▶ **DIRECTIONS**:
(a) In the report on remaining work, what does it say, word for word, from "Right now, Phula" down to "does the work."?
(b) Answer these questions from the report on remaining work:
(i) How long does Phula think it will take him to finish his tasks?
(ii) Who will pay Phula once the pictures have been reviewed?
(iii) For how many months straight has the writer worked every day?

▶ **PASSAGE PROVIDED**:
※ ※ ※
Work Left to be Done

Right now, Phula is working on some tasks like building a fence at the reservoir and at the intake; cleaning all the tanks and putting on the roofs and making sure they fit; organizing and cleaning the tools; and backfilling the partially buried joining and tee areas (which not filled in to see if there any leaks once we got water running).  He thinks he will be finished in one week.  I left him with a specific list and I have a copy of it; he signed an MOU stating that he will email pictures for me to review before he will be paid by Pem.  I get the sense that he is doing a good job with it.  He does have some pride in the work he has done, but I think he doesn't express it when I am around because he focuses on trying to guilt trip me into getting him either more money from EWB or a visa to USA.  It's annoying and disappointing, but it's part of this game.  At least he does the work. 


Due to the troubleshooting, I did not have time to survey Sishakhola.  I think an adequate survey time would be three of four days, and I didn't have the time.  It was more important to me to get Chyangba's system working well enough to where I felt comfortable leaving it with the village and Phula.  I know that may disappoint some of you and I know I said I would make the time for it, but respect that I have worked every day for 7 months straight in considerably frustrating conditions.  We really need to see how well Chyangba's system works in the long run before we start on Sishakhola and an inadequate survey would only create the same problems for Charlie that I had.  Additionally, surveying is more than measuring; when you do it, the people expect you to come back and build it the system.  I don't know what is going on with money and commitments at home and I am certainly not ready to make a commitment to Sishakhola myself.  Speaking of you Charlie, I really think you should come for a short visit first, see the village, and know what you are getting into before you spend 3-4 months here.  You will benefit a lot from what I have learned and that will make it easier for you than it was for me, but this work is difficult.
※ ※ ※
Items from a data source
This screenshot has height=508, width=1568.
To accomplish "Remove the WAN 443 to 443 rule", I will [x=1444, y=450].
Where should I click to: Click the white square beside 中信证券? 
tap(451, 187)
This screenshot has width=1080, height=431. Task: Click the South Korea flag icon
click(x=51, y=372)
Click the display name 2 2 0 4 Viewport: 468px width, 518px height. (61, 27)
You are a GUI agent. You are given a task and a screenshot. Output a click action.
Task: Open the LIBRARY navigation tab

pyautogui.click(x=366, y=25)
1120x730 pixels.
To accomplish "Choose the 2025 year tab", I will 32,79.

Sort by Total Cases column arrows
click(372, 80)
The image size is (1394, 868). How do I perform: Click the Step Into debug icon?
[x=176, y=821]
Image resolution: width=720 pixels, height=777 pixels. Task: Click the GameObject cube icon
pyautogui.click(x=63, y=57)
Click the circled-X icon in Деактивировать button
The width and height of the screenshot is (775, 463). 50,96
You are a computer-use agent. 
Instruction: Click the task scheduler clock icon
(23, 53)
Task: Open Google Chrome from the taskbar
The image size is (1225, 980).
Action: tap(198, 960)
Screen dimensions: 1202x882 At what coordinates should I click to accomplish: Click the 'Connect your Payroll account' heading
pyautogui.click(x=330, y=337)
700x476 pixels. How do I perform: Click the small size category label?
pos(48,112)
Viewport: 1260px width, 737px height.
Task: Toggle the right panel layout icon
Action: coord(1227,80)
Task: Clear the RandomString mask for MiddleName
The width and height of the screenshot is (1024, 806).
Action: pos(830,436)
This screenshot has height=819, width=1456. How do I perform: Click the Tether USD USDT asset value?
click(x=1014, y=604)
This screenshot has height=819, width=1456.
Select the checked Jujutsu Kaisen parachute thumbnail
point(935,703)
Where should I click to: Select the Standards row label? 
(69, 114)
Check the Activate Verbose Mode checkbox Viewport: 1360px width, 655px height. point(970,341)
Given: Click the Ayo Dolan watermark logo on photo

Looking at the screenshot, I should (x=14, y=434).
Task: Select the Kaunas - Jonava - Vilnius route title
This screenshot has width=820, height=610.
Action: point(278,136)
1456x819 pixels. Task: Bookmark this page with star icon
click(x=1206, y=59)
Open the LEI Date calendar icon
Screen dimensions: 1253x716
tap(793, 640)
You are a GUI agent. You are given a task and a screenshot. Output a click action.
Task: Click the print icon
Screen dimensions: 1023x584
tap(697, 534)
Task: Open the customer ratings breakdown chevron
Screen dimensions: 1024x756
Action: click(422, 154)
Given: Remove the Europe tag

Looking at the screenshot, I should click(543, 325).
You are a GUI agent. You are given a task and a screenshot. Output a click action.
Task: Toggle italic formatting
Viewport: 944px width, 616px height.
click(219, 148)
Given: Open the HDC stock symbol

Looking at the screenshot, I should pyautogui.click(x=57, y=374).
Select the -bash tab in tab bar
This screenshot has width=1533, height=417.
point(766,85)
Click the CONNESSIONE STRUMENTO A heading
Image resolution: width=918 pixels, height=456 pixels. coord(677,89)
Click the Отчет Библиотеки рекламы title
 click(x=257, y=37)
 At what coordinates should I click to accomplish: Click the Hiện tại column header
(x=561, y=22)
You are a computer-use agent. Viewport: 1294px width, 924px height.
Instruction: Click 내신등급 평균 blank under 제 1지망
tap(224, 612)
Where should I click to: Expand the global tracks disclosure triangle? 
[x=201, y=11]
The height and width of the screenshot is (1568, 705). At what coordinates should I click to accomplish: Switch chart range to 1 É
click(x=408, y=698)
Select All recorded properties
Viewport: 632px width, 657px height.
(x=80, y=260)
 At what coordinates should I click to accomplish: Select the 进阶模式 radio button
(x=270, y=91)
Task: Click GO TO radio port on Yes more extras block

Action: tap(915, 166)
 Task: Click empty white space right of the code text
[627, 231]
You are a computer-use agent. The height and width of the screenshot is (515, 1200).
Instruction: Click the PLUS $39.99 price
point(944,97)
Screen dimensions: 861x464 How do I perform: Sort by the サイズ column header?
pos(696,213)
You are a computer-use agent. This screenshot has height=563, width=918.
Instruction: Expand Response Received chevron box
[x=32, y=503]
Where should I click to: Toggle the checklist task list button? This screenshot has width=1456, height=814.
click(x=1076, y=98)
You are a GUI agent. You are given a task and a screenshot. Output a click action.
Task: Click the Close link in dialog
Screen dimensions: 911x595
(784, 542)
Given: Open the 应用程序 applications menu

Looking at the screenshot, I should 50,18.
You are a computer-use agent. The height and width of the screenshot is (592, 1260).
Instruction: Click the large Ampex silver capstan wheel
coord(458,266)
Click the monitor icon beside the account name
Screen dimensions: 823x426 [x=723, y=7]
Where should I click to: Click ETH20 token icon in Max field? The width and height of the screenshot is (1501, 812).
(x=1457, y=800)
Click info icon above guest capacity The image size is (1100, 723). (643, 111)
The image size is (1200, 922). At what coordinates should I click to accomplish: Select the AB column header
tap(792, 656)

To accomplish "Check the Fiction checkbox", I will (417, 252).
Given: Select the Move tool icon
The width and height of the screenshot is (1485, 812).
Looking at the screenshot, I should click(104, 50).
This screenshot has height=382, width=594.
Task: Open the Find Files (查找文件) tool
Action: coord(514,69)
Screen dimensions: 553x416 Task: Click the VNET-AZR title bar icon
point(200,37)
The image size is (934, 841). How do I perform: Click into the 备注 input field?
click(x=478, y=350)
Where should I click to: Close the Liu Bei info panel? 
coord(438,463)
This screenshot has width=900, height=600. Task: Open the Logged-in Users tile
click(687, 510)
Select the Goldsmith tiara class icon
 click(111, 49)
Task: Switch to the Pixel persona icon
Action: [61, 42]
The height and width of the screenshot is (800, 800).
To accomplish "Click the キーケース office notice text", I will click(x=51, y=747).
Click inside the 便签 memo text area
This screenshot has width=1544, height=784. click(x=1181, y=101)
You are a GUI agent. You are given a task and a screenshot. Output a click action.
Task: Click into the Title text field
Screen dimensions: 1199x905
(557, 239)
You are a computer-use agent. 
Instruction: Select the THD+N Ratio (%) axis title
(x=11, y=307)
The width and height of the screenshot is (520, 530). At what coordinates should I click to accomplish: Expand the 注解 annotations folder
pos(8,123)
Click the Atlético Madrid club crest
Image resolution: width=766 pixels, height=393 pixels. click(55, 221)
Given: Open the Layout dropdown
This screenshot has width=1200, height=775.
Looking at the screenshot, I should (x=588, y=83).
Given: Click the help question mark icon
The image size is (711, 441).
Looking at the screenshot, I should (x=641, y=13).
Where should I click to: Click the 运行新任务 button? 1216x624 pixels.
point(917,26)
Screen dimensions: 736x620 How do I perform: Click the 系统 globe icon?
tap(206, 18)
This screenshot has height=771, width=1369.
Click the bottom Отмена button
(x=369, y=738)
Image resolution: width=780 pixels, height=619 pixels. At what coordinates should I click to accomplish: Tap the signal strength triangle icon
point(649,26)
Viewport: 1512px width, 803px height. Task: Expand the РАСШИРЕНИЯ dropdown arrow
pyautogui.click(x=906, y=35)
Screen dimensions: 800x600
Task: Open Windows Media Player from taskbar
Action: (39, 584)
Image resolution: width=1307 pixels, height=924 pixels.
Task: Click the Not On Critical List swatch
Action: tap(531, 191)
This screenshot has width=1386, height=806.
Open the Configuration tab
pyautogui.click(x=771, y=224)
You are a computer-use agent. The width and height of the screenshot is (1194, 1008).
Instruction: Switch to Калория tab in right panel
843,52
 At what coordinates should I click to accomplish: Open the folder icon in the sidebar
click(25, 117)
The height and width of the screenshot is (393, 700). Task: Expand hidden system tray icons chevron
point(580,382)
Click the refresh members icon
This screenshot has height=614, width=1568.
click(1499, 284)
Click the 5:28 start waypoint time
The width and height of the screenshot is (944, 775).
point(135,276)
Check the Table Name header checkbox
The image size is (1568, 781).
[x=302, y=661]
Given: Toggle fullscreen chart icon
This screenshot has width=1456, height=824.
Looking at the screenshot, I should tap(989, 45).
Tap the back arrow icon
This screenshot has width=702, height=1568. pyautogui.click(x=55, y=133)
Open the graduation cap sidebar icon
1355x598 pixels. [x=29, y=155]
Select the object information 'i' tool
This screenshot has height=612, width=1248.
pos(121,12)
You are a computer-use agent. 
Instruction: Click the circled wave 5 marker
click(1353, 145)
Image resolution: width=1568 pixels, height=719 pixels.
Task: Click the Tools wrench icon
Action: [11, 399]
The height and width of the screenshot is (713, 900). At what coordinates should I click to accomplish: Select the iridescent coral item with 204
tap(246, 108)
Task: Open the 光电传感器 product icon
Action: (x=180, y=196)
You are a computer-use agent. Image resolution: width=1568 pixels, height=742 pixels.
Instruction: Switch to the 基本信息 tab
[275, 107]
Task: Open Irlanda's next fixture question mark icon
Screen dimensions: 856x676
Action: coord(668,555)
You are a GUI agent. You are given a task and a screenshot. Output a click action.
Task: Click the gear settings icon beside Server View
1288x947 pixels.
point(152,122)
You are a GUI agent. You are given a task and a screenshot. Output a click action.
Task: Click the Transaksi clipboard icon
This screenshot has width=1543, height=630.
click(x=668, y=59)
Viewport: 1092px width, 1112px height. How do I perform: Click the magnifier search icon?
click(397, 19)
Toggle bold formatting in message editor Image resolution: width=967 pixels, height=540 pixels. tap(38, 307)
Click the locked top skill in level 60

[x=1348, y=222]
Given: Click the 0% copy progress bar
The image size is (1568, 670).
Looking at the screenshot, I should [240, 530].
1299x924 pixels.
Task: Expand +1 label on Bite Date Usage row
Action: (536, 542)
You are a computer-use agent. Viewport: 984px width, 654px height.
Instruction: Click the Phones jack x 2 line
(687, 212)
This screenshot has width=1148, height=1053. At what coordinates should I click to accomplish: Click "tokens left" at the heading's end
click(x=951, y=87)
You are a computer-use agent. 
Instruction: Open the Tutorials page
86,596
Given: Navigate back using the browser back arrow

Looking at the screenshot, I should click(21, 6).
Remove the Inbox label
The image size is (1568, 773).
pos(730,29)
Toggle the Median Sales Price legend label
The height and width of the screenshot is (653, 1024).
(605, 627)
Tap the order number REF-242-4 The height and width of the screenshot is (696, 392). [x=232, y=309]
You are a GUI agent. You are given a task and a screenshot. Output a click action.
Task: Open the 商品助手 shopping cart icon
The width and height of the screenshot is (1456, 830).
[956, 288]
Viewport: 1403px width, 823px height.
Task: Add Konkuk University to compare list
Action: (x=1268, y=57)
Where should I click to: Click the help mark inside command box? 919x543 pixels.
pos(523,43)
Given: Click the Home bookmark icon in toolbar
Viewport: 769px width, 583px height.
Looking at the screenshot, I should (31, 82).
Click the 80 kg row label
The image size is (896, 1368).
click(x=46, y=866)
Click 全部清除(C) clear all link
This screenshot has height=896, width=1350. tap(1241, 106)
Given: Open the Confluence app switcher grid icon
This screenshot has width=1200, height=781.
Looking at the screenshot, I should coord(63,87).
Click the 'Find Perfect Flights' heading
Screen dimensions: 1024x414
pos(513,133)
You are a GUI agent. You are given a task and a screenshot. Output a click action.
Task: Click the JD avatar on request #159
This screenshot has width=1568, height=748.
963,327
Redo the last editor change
※ ※ ※
▶ **TASK RESPONSES**:
(a)
Right now, Phula is working on some tasks like building a fence at the reservoir and at the intake; cleaning all the tanks and putting on the roofs and making sure they fit; organizing and cleaning the tools; and backfilling the partially buried joining and tee areas (which not filled in to see if there any leaks once we got water running).  He thinks he will be finished in one week.  I left him with a specific list and I have a copy of it; he signed an MOU stating that he will email pictures for me to review before he will be paid by Pem.  I get the sense that he is doing a good job with it.  He does have some pride in the work he has done, but I think he doesn't express it when I am around because he focuses on trying to guilt trip me into getting him either more money from EWB or a visa to USA.  It's annoying and disappointing, but it's part of this game.  At least he does the work.

(b)
(i) One week.
(ii) Pem.
(iii) Seven months.